Messari: Solana AI agents produce measurable economic output
Messari reports Solana AI agents generated measurable economic output in Q1 2026, citing 490,000 PlayBabylon trades, about 15,000 StormRae participants and new payment and identity rails.
Messari’s State of Solana Q1 2026 report found AI agent activity on Solana moved beyond experimentation to generate measurable economic output during the quarter. The report attributes the change to application-layer transactions, expanded payment rails and an onchain identity registry.
The report cited specific events in March. PlayBabylon, a multiplayer game, recorded 490,000 trades executed by 1,171 autonomous agents over five days after launch. StormRae AI ran a public red-teaming exercise that drew about 15,000 participants. The Anagram team released SolanaClaw Agent, a tool that enables Solana transactions via messaging platforms including WhatsApp and Telegram.
On payments, Solana added support for Stripe’s Machine Payments Protocol (MPP) during the quarter. The report noted Solana is the only major chain compatible with both MPP and the x402 payment standard, an open protocol originally developed by Coinbase for autonomous agent payments.
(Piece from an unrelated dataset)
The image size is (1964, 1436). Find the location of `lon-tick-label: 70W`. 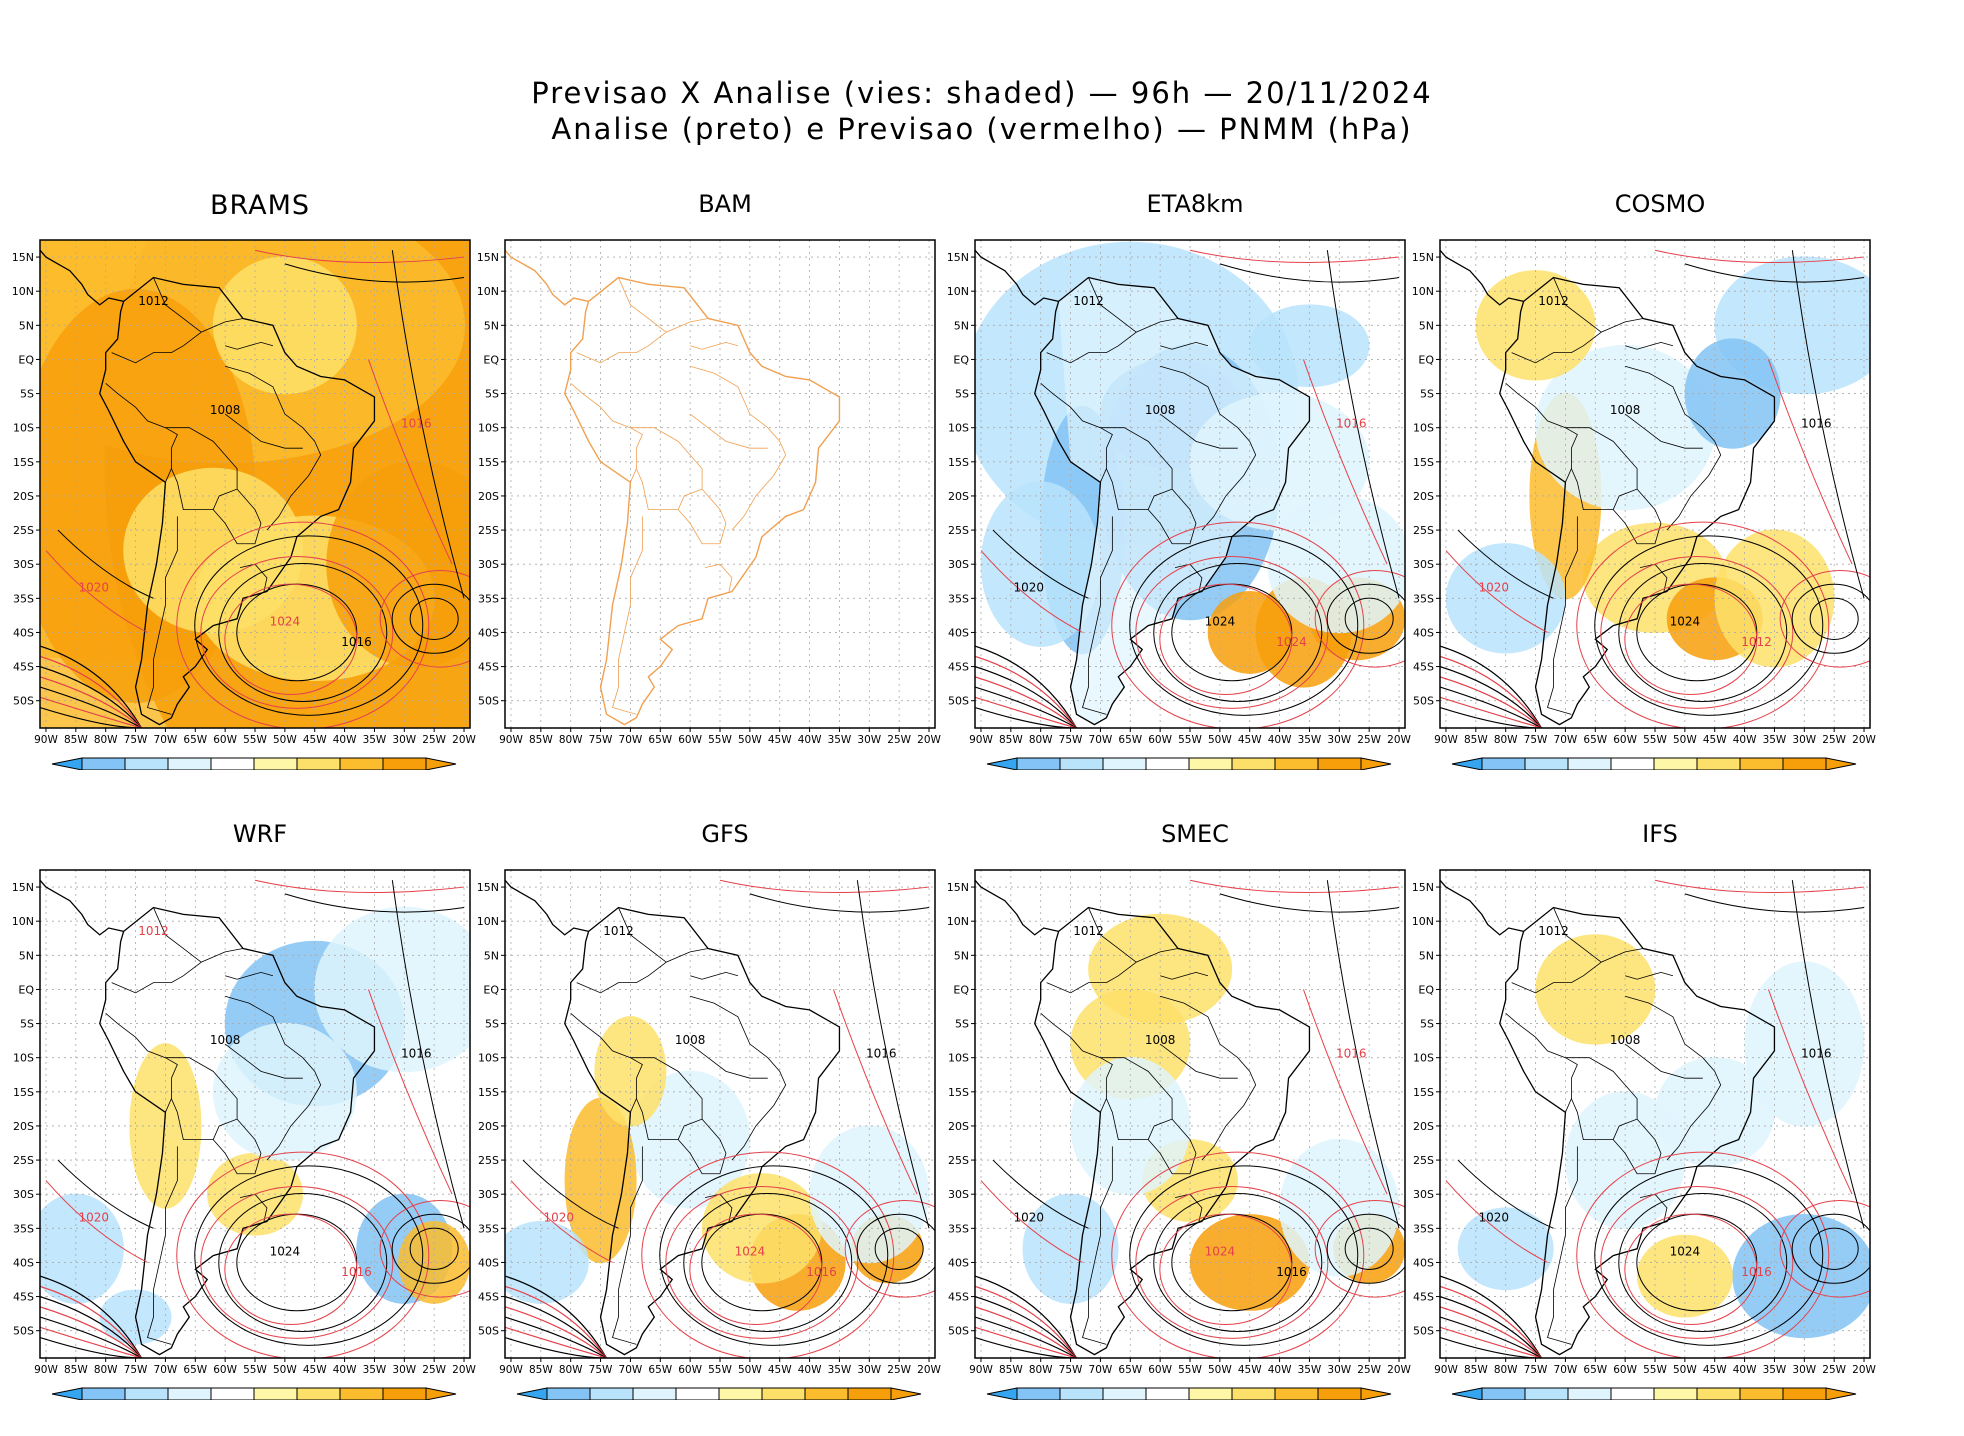

lon-tick-label: 70W is located at coordinates (166, 740).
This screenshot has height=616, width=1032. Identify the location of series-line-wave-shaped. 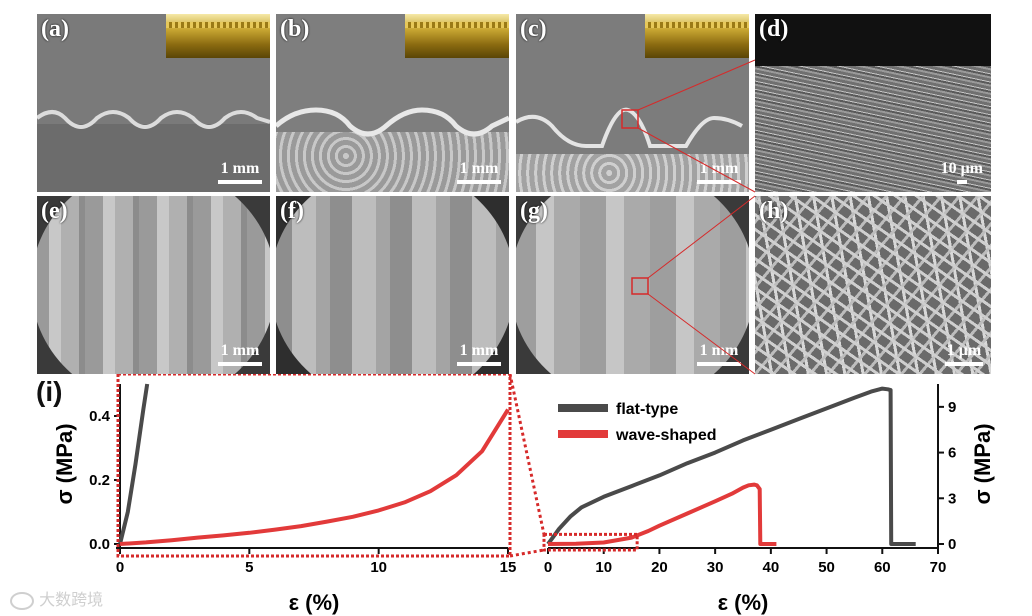
(662, 514).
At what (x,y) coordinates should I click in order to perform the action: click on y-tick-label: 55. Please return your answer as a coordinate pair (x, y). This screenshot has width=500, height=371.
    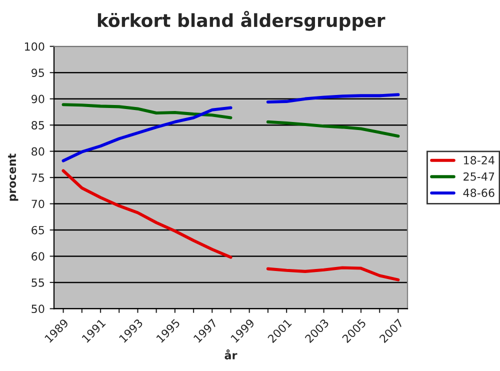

Provider tooling expanded in Q1. QuickNode published an open-source package to support agent-driven USDC payments. Alchemy added comparable features to its APIs to enable agent payments.
In March the Solana Foundation and Quantu AI launched an onchain Agent Registry to provide standardized, verifiable identities for AI agents on the network.
The report included a direct summary: “In Q1 2026, AI agent activity on Solana advanced from experimentation to measurable economic output. The network’s sub-cent fees and sub-second finality continued to attract machine-native applications…and early metrics pointing toward what the ecosystem is beginning to call Agentic GDP, economic value generated autonomously by non-human actors.”
Messari documented both onchain activity and ecosystem support from node and API providers and listed Solana’s low fees and fast finality alongside payment and identity infrastructure as factors mentioned in its findings.